英文题名：Multipath effects of berberine on peach Brown rot fungus Monilinia fructicola

作者：Pei, Qinghui[1,2];Li, Ying[2];Ge, Xizhen[2];Tian, Pingfang[1]

第一作者：Pei, Qinghui

通讯作者：Tian, PF[1];Ge, XZ[2]

机构：[1]Beijing Univ Chem Technol, Coll Life Sci & Technol, Beijing Key Lab Bioproc, Beijing 100029, Peoples R China;[2]Beijing Union Univ, Coll Biochem Engn, Beijing 100023, Peoples R China

第一机构：Beijing Univ Chem Technol, Coll Life Sci & Technol, Beijing Key Lab Bioproc, Beijing 100029, Peoples R China

通讯机构：[1]corresponding author), Beijing Univ Chem Technol, Coll Life Sci & Technol, Beijing Key Lab Bioproc, Beijing 100029, Peoples R China;[2]corresponding author), Beijing Union Univ, Coll Biochem Engn, Beijing 100023, Peoples R China.|[1141726]北京联合大学生物化学工程学院;[11417]北京联合大学;

年份：2019

卷号：116

起止页码：92-100

外文期刊名：CROP PROTECTION

收录：;WOS:【SCI-EXPANDED(收录号:WOS:000454462900012)】；

基金：This work was supported by Collaborative Innovation Program of Chaoyang District in Beijing (CYXC1712), Innovation Capability Enhancement Program for Universities Governed by Beijing Municipal Commission of Education (No.
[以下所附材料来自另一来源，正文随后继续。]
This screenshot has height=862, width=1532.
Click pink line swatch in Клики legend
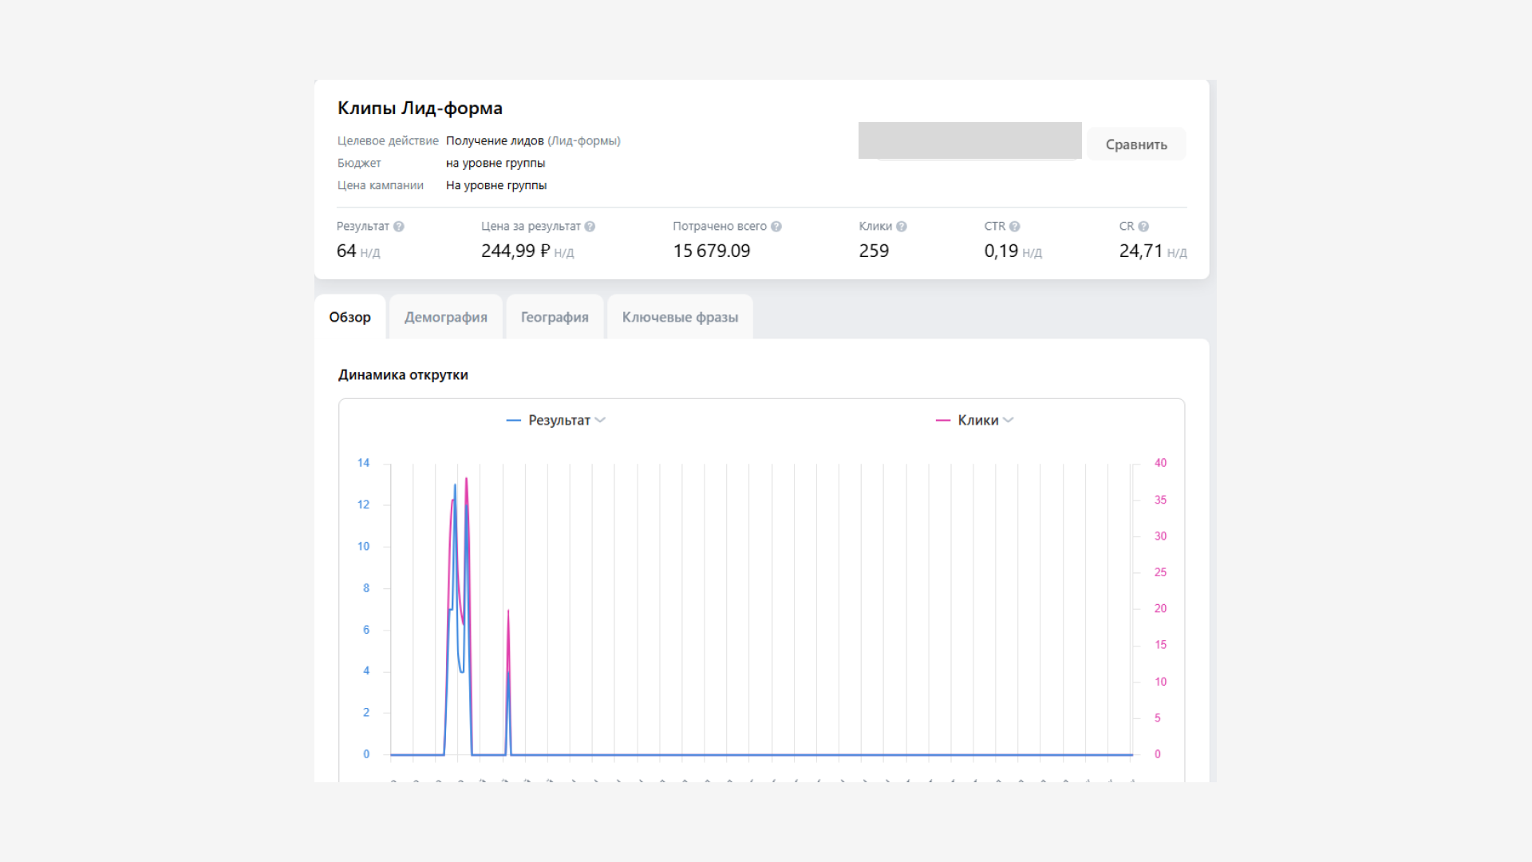tap(942, 421)
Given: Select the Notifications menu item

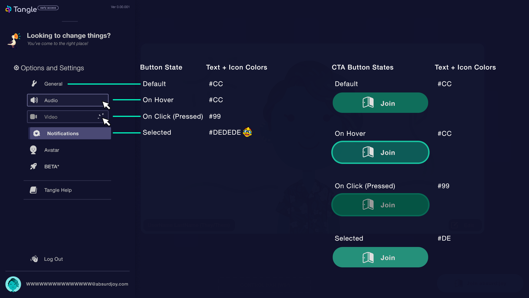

PXM2015_014209_000010), National Key Research and Development Program of China (No. 2017YFD0201105), National High Technology Research and Development Program (863 Program) (No. 2015AA021003), National Natural Science Foundation of China (No. 21276014, 21476011), National Basic Research Program of China (973 Program) (No. 2012CB725200) and Fundamental Research Funds for the Central Universities (YS1407). We express great appreciation towards Geran Tian from Cornell University for polishing this manuscript.

语种：英文

外文关键词：Monilinia fructicola; Peach; brown rot; Berberine; Transcriptomic analysis

摘要：The brown rot disease caused by fungus Monilinia fructicola severely reduces the yield of peach and other stone fruits. Earlier, we found that berberine (BBR), one of isoquinoline alkaloids, strongly halts the growth of M. fructicola. However, the underlying mechanisms remain unclear. Here we report that BBR inhibits M. fructicola at multiple levels. Scanning electronic microscope (SEM) analysis of BBR-treated M. fructicola revealed morphological abnormality of spores and hyphae. Enzyme activity assay showed BBR's significant inhibition on the activities of enzymes succinate dehydrogenase (SDH), malate dehydrogenase (MDH) and ATPase in mitochondrion, indicating that BBR impedes mitochondrial functions. Furthermore, transcriptomic analysis of BBR-induced M. fructicola revealed that most differentially expressed genes were involved in MAP kinase activity, activation of MAPKK activity, and ADP binding. Overall, these results indicate that BBR inhibits M. fructicola through multipath mechanisms, including destruction on cells, interference of mitochondrial functions, and repression of DNA replication and gene expression.